Publikumswirksam hatte das EU-Parlament Ende April verlangt, die Namen der Abgeordneten zu veröffentlichen, die vom umstrittenen Pensionsfonds profitieren. Jetzt boykottiert die Parlamentsspitze unter Präsident Hans-Gert Pöttering (CDU) die Umsetzung des Transparenzbeschlusses.
Die Spitze des Europaparlaments unter seinem Präsidenten Hans-Gert Pöttering (CDU) boykottiert einen Mehrheitsbeschluss, die Namen der Mitglieder des umstrittenen Pensionsfonds der Abgeordnetenkammer zu veröffentlichen. Am 23. April hatte das Parlamentsplenum publikumswirksam verlangt, die Namen der ehemaligen und noch amtierenden Abgeordneten publik zu machen, die in dem Fonds mitmachen. Nach bisherigem Stand geht es dabei um insgesamt 1114 EU-Politiker. Unter Pötterings Führung entschied das Präsidium in seiner Sitzung Anfang Mai jedoch, die Frage der Veröffentlichung nicht einmal zu diskutieren.

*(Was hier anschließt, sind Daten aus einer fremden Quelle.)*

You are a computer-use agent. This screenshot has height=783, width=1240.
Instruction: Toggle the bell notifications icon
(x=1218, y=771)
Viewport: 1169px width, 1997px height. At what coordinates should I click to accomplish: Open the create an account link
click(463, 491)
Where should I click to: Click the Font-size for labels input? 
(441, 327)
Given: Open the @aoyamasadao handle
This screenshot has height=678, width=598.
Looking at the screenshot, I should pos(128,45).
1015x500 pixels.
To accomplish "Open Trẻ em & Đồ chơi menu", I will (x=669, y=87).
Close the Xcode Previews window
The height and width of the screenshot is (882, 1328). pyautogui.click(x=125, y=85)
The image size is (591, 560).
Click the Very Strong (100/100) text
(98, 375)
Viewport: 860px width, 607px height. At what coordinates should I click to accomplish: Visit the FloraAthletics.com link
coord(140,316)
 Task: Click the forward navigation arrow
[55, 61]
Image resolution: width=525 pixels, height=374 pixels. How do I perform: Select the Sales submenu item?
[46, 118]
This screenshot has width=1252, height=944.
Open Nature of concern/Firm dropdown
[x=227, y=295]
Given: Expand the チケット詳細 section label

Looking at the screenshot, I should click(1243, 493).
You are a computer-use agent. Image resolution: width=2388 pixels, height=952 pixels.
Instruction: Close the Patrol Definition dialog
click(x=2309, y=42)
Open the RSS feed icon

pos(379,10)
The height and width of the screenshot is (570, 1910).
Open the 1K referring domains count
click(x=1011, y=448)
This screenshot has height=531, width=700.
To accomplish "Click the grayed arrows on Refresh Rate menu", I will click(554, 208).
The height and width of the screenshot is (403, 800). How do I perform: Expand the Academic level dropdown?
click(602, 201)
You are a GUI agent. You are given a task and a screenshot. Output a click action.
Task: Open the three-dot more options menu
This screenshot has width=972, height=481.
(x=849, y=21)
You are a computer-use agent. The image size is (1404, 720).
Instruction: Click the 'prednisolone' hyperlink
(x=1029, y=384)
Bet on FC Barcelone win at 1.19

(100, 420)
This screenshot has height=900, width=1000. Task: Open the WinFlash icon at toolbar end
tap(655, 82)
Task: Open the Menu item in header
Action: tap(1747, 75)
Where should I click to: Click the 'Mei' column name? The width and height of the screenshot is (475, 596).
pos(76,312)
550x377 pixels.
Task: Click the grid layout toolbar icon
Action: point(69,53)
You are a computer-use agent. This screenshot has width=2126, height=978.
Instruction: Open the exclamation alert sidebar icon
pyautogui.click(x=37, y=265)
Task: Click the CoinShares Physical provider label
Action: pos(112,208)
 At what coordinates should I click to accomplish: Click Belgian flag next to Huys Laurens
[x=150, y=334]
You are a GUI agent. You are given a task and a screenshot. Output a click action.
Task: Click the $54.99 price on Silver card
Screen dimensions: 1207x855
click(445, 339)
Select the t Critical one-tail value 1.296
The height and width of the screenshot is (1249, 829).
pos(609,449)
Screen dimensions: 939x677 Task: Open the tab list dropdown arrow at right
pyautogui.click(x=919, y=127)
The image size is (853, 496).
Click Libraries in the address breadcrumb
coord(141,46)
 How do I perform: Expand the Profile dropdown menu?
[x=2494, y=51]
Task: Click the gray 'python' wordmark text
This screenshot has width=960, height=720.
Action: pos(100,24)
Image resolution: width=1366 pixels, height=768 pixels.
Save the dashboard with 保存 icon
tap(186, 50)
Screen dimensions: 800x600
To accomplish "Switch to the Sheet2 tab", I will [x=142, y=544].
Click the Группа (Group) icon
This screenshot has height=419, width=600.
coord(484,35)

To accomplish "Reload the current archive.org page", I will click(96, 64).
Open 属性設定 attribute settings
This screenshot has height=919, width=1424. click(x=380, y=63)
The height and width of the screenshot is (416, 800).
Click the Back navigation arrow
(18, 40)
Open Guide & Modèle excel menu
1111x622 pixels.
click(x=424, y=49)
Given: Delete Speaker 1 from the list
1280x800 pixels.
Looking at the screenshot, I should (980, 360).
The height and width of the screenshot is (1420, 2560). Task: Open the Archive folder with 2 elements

Der umstrittene Fonds garantiert seinen Mitgliedern zur Zeit eine monatliche Pension von bis zu 5575 Euro, größtenteils finanziert vom Steuerzahler. Weil sich die Fondsmitglieder mit riskanten Aktiengeschäften verspekuliert hatten, klafft in der Pensionskasse momentan ein versicherungsmathematisches Defizit von etwa 120 Millionen Euro. Das Parlamentspräsidium hatte zuletzt im April dennoch bekräftigt, dass die Pensionsansprüche der Fondsmitglieder vom Parlament und damit den Steuerzahlern getragen werden müssten.